Proteomics and Genomics Diagnostics of Infection, Virulence and Anti-Microbial Resistance: Rapid Applications for Septicemia and Sepsis

Registration number: ALFGBG-720761

A research project funded by the Västra Götaland ALF-projektmedal with 2.25 MSEK for 2018-2020.

The principle researchers of the ALF-LUA consortium are: 1) Edward Moore, Sahlgrenska Academy UGOT (Principle Investigator); 2) Tao Jin Läkare, Avd-/sektionschef, bitr, inst Reumatologi, Sahlgrenska sjukhuset, Avd för reumatologi och inflammationsforskning vid Institutionen för medicin vid GU; 3) Roger Karlsson, Sahlgrenska Universitetssjukhuset; 4)Susann Skovbjerg, Läkare, Klinisk mikrobiologi, Bakteriologiska laboratoriet, SU, Avd för infektionssjukdomar vid Institutionen för biomedicin vid GU.
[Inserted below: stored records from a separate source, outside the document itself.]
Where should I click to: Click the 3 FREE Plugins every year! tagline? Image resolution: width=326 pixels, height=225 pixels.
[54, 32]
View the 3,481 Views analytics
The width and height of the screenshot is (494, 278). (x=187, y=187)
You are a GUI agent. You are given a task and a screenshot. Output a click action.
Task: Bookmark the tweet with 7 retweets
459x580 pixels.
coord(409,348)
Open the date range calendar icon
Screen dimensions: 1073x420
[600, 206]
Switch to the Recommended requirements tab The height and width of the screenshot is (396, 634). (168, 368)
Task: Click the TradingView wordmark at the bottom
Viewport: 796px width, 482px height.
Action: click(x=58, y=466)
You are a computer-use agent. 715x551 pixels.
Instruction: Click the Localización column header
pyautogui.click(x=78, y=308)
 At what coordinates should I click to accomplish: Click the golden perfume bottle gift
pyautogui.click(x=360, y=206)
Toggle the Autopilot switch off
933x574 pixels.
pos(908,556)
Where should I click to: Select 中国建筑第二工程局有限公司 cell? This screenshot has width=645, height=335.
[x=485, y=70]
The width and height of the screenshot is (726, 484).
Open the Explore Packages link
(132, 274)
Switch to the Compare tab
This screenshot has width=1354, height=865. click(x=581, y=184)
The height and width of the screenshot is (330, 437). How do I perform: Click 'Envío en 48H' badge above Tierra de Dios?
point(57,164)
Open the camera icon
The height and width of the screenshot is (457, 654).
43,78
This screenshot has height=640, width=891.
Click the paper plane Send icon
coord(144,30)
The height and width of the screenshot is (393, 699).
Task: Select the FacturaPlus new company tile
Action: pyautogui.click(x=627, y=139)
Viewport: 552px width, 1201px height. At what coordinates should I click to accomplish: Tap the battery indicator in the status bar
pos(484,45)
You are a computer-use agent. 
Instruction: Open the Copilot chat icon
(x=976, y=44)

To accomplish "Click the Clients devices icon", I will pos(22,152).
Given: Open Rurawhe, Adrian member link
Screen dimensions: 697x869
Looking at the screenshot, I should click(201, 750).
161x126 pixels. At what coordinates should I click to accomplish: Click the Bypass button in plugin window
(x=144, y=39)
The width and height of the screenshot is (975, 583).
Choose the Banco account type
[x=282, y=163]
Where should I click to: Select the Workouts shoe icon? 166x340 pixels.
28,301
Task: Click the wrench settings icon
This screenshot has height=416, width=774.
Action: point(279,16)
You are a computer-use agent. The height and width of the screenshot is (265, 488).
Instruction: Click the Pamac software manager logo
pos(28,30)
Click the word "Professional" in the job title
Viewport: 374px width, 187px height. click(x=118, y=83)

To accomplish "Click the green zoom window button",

This project is investigating biomarkers of pathogen bacteria using mass spectrometry based proteomics.
Proteotyping, the use of MS-proteomics for characterization and identification of microorganisms, is based on detection of unique peptide biomarkers from proteins (gene expression). The focus of the research is pathogens causing septicemia and sepsis, as well as finding markers for antibiotic resistance and virulence.
The rationale of using tandem mass spectrometry-based proteomics stems from several benefits over traditional methodologies. The proteomic method has a higher potential in achieving strain resolution as compared to phenotyping or genotyping, and it can also be used for mixtures of bacteria (co-infections), whereas MALDI-TOF-MS need pure cultures. In septicemia the need for speed is critical, as the condition can rapidly become serious for a patient with an ongoing infection of the bloodstream.
A major part of the application is thus to explore the capability of using proteomics for direct analysis of clinical samples, thus eliminating culturing steps, which not only adds time to the overall analysis, but also adds bias towards bacterial species that cannot be cultured. We aim to use Escherichia, Staphylococcus and Streptococcus as model systems for a proof-of-concept of the proteomic methodology. We will explore traits such as antibiotic resistance and virulence within these species.
In order to speed up the analysis further, an in-house database containing the proteomic biomarkers will be generated. Mouse model for sepsis will be used to optimize the MS-proteomics protocols for direct analyses of clinical samples, without prior cultivations. Additionally, protein biomarkers for sepsis inflammatory immune response will be analysed to assess the stage of septicemia and sepsis of the patient.
The ultimate goal will be to generate a diagnostic protocol, employing expressed protein biomarker profiling for reliable, rapid, point-of-care diagnostics.